[Data extracts]

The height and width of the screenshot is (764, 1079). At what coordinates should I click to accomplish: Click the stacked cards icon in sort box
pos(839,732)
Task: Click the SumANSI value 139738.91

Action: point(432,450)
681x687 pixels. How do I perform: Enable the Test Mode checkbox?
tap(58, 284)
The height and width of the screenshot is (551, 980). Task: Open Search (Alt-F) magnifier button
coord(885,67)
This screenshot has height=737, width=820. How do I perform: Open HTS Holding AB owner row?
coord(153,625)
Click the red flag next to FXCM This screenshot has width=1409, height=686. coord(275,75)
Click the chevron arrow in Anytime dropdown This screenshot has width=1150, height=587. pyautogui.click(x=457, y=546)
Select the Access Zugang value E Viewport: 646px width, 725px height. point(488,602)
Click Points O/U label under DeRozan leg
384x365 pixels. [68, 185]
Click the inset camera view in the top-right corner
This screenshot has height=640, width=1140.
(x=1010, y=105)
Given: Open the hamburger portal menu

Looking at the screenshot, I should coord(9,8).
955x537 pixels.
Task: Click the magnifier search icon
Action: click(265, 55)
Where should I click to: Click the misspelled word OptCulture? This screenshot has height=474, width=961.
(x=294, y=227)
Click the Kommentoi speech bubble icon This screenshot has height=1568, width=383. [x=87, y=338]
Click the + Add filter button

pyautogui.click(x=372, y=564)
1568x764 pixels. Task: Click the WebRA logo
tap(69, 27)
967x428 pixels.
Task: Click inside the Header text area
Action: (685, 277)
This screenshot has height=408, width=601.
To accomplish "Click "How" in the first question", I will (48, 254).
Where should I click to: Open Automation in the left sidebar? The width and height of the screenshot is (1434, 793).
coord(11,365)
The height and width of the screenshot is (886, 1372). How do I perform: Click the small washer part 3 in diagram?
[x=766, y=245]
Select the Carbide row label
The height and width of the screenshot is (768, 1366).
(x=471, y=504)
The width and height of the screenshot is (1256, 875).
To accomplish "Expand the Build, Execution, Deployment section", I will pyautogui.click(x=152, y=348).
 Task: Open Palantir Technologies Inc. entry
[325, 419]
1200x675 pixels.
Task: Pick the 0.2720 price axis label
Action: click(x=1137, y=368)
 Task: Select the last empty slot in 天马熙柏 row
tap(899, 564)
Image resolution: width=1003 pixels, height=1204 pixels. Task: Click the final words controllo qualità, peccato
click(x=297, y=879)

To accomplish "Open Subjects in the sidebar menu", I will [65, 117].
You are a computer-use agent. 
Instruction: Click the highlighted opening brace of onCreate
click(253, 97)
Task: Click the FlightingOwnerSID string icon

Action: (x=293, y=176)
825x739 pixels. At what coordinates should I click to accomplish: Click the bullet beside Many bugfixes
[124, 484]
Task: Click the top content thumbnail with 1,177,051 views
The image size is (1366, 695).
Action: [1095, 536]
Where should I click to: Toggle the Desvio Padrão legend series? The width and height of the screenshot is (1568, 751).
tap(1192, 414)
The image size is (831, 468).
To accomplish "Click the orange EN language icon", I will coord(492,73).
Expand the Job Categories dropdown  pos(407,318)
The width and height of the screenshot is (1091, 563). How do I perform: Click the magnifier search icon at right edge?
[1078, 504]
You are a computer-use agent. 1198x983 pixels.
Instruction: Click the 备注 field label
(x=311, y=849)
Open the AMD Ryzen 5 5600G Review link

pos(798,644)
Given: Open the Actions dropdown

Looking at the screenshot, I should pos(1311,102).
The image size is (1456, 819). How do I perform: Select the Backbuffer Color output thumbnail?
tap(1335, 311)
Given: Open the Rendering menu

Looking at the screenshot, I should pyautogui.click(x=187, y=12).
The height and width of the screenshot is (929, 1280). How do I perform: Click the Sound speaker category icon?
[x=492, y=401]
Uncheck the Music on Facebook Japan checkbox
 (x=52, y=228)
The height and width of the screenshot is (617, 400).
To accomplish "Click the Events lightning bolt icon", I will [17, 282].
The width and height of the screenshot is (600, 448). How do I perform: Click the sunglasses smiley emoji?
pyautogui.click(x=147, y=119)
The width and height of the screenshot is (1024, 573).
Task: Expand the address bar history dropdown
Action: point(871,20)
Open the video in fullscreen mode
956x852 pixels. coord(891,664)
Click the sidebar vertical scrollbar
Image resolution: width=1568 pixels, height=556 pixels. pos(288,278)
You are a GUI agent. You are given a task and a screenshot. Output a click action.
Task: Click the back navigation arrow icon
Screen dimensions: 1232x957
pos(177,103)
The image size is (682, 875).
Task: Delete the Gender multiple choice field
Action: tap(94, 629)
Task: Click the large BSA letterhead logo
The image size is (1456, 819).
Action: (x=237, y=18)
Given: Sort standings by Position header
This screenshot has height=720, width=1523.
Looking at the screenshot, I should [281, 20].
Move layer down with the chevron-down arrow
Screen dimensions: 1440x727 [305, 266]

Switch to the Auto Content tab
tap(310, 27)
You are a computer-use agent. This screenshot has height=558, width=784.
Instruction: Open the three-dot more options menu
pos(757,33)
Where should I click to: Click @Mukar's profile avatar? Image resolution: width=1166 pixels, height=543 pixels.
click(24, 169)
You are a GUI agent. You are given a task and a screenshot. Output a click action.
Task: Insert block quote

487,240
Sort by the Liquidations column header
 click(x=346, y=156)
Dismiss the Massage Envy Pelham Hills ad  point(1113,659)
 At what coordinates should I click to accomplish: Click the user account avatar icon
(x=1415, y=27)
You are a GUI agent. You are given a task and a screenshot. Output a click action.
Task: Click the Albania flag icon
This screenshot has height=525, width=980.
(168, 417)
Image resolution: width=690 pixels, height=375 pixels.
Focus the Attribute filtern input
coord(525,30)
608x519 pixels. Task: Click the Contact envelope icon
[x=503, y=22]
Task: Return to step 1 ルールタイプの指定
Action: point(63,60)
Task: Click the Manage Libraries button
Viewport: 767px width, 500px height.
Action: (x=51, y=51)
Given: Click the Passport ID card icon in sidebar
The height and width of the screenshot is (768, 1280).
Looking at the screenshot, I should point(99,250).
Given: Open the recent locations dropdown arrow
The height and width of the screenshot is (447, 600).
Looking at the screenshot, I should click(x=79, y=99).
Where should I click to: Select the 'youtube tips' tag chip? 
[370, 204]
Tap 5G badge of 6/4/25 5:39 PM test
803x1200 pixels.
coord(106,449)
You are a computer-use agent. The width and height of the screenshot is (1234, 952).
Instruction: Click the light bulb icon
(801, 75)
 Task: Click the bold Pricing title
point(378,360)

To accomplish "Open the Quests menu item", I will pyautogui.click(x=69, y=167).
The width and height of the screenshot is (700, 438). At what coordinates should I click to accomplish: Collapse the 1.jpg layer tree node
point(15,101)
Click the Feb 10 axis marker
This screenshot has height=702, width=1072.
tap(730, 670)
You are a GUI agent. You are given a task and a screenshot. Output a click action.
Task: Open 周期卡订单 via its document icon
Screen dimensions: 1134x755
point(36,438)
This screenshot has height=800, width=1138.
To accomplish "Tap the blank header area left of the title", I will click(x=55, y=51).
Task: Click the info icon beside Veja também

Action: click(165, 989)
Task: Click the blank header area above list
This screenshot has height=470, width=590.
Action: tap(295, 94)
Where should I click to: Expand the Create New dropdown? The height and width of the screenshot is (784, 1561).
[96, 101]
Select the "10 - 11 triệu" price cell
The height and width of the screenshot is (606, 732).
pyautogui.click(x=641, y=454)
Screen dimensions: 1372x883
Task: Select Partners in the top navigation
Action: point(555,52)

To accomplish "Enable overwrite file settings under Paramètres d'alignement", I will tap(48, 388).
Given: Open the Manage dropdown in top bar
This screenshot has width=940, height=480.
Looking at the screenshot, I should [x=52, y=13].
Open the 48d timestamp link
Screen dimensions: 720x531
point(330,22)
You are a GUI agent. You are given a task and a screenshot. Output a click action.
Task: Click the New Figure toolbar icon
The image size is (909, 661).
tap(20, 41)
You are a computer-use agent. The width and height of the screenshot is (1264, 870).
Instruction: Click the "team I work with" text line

[/Data extracts]

Every line above in which the word "blank" occurs is to be copied.

→ **Written solution**:
To accomplish "Tap the blank header area left of the title", I will click(x=55, y=51).
Task: Click the blank header area above list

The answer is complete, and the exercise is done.